Goldman Sachs estime que la guerre en Iran réduira le PIB mondial de 0,3 % et augmentera l'inflation de 0,6 %.
Malgré l'abaissement de la note, la banque considère que l'impact est relativement limité par rapport aux crises passées telles que la pandémie.
Goldman Sachs s'attend à ce que la guerre impliquant l'Iran réduise d'environ 0,3 % la croissance du PIB mondial au cours de l'année prochaine, tout en augmentant l'inflation de 0,5 à 0,6 point de pourcentage. Les analystes de la banque soulignent que la hausse des prix du pétrole et du gaz est le principal moteur de ces perspectives, suite à la perturbation du détroit d'Ormuz.
Les prévisions révisées reflètent une révision à la baisse plus large des perspectives économiques mondiales. Goldman Sachs prévoit désormais une croissance mondiale de 2,6 %, contre une estimation précédente de 2,9 %, tandis que l'inflation devrait atteindre environ 2,9 %.

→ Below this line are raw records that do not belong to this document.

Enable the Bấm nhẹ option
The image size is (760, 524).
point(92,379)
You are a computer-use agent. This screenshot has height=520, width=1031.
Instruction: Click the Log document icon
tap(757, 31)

Malgré l'abaissement de la note, la banque considère que l'impact est relativement limité par rapport aux crises passées telles que la pandémie. Contrairement aux perturbations généralisées de la chaîne d'approvisionnement observées ces dernières années, le choc actuel est largement concentré dans le secteur de l'énergie. Le commerce non énergétique avec les pays du Golfe ne représentant qu'une petite partie du commerce mondial, Goldman Sachs pense que le principal risque réside dans la persistance de coûts énergétiques élevés plutôt que dans une rupture plus large du commerce mondial.